= Jehiel ben Samuel Pisa =

Italian philanthropist

Jehiel of Pisa (died February 10, 1492) was a philanthropist and scholar of Pisa.

==Biography==
The wealth he had acquired in the banking business he spent liberally for charitable purposes. Himself a scholar, he extended his protection to Jewish learning. Johanan Alemanno, the teacher of Pico di Mirandola, seems to have lived for years in Jehiel's house. Jehiel was on intimate terms with Don Isaac Abravanel, with whom he carried on a correspondence. In 1472 Abravanel induced Lopo de Almeida and the physician Joao Sezira, Alfonso's ambassadors to the pope, to pay Jehiel a visit.
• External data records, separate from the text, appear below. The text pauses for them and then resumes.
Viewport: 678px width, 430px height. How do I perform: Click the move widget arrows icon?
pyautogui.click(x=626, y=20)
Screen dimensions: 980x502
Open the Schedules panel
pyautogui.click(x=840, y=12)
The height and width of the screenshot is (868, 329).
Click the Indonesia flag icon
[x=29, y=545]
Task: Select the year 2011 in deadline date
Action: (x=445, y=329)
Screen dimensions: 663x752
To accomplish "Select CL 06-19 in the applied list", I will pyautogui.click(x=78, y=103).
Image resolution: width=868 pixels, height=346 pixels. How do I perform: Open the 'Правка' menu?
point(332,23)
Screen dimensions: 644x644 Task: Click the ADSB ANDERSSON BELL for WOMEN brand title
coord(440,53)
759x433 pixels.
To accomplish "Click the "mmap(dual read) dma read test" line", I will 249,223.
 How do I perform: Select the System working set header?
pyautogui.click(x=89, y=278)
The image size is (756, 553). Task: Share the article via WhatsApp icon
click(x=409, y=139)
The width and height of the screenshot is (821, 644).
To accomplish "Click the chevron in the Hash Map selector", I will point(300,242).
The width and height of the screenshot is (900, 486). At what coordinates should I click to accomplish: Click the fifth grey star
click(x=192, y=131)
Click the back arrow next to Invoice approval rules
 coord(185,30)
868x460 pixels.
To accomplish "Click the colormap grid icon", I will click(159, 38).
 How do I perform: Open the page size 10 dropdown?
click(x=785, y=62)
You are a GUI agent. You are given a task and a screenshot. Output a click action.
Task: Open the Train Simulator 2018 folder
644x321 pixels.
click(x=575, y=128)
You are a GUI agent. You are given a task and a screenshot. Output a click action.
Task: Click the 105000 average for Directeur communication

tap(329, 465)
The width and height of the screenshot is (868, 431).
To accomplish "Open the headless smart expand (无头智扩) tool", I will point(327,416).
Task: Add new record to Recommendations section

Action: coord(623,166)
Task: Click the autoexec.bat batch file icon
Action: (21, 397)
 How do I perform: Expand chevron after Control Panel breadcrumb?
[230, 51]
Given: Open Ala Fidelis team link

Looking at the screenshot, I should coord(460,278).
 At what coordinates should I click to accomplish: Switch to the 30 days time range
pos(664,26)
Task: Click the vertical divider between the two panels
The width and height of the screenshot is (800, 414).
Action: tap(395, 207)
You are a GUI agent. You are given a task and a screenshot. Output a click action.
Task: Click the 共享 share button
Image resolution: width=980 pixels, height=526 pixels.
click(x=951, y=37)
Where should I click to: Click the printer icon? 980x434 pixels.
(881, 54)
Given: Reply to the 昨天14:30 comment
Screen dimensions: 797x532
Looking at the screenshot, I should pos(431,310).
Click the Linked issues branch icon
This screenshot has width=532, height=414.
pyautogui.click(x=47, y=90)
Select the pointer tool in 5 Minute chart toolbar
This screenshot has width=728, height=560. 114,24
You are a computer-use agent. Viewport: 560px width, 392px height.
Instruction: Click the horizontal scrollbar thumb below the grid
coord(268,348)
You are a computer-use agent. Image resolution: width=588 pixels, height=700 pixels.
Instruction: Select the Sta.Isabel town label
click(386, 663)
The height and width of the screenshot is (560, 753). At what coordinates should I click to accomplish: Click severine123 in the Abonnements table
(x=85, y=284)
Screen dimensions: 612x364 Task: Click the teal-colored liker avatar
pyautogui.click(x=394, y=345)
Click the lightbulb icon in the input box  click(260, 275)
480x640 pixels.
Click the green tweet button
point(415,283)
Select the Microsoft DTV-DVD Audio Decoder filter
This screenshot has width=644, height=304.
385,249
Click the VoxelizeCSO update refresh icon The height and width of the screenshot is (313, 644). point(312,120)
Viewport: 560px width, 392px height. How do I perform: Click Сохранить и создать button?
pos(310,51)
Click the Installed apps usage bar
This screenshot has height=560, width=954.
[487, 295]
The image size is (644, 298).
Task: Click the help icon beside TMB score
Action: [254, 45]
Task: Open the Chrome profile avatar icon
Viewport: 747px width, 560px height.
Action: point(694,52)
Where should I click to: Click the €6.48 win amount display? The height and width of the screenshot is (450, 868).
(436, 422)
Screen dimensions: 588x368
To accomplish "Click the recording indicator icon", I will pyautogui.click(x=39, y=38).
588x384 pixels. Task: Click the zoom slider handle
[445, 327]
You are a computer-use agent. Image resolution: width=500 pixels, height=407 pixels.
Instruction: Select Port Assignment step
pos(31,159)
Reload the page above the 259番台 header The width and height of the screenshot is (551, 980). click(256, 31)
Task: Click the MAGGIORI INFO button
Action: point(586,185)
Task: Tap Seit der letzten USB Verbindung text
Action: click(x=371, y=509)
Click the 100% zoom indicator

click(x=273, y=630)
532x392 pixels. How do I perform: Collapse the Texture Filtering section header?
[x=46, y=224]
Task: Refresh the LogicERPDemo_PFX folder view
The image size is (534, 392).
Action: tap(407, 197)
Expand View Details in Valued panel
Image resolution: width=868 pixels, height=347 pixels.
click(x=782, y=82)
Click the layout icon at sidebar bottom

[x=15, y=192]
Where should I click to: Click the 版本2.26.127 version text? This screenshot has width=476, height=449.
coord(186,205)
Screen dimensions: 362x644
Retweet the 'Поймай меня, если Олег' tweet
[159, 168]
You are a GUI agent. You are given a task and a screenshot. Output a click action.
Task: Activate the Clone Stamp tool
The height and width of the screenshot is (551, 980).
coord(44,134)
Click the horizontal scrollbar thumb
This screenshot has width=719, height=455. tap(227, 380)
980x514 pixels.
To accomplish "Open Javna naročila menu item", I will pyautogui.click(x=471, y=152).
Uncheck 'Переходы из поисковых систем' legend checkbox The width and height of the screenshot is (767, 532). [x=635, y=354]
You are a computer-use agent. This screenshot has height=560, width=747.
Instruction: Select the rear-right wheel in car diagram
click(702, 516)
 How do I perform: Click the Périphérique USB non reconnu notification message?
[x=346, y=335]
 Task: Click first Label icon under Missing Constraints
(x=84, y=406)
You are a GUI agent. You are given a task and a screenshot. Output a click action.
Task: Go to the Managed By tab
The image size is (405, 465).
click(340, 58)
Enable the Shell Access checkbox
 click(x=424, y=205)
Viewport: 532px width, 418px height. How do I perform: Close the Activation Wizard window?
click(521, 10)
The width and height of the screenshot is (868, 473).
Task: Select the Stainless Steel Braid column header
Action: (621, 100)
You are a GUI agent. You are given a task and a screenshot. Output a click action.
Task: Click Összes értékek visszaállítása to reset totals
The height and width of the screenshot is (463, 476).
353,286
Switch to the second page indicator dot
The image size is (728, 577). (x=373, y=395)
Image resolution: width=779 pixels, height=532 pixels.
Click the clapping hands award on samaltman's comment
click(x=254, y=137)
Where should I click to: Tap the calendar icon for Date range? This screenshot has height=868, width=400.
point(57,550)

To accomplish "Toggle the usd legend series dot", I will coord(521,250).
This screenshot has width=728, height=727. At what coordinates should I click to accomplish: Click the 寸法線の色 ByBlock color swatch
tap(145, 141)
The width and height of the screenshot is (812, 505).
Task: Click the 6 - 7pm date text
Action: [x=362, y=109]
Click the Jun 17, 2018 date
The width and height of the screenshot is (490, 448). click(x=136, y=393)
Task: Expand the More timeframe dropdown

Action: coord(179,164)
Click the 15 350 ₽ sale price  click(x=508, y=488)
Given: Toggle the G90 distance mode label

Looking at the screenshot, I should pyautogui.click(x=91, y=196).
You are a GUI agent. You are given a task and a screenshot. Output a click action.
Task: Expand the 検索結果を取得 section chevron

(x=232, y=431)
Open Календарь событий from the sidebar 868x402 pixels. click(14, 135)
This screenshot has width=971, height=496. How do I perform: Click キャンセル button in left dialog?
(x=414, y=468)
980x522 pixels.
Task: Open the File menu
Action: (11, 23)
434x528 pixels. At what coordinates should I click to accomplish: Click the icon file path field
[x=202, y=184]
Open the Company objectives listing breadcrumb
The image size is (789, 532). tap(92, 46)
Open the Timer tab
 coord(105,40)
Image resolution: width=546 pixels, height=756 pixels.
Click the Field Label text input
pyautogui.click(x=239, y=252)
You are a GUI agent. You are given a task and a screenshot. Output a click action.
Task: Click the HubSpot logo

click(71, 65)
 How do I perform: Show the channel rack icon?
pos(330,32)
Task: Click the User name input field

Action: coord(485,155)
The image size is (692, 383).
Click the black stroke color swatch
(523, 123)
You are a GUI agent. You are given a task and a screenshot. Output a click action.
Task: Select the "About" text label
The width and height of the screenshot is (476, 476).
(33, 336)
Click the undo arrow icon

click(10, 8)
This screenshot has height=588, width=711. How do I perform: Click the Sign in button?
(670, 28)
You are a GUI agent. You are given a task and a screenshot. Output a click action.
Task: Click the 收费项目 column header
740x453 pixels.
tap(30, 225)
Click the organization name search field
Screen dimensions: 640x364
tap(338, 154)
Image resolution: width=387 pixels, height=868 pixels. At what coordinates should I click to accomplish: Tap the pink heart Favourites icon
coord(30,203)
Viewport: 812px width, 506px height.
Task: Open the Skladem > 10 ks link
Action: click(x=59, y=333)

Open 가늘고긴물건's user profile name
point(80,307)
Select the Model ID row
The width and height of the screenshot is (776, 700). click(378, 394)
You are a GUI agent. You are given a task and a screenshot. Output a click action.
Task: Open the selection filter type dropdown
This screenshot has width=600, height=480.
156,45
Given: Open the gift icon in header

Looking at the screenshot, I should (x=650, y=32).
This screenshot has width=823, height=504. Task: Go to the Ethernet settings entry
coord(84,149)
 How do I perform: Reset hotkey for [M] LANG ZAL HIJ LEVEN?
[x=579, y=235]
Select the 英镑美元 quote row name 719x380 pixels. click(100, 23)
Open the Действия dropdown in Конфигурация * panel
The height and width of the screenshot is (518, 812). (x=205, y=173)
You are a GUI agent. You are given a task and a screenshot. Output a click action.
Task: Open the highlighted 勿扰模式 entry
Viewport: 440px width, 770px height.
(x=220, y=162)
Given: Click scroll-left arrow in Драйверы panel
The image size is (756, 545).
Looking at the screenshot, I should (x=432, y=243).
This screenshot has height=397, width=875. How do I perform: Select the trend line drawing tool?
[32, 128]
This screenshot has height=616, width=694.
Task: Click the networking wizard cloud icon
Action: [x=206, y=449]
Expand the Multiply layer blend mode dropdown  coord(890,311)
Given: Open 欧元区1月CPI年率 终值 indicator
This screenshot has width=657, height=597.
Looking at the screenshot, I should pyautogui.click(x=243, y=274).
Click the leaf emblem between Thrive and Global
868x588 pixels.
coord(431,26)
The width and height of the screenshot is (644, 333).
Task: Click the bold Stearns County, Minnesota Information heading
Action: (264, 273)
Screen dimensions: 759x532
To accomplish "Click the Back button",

They carried costly presents to Jehiel's wife from Abravanel, and valuable manuscripts, among which were copies of Abravanel's own works, to Jehiel.

The end of Jehiel's life was embittered by the apostasy of one of his daughters. On that occasion Abravanel wrote him a letter of consolation, in which he reminded him of the saying of the Rabbis (M. Ḳ. 20b) that the result of education is not dependent upon the merits of the parents: thorns grow in every field among the ears of corn.

Gedaliah ibn Yaḥya relates that most of Jehiel's fortune was spent in aiding the refugees of Spain. Jehiel's death was bewailed by the poets and writers of his time, such as Eliezer Ezra of Volterra, Solomon of Camerino, and the astronomer Abba Mari Ḥalfon.

He is the grandfather of Yehiel Nissim da Pisa.

==Jewish Encyclopedia bibliography==
- Oẓar Neḥmad, ed. Blumenfeld, ii. 65 et seq.;
- Grätz, Gesch. viii. 239;
- D. Kaufmann, in R. E. J. xxvi. 84.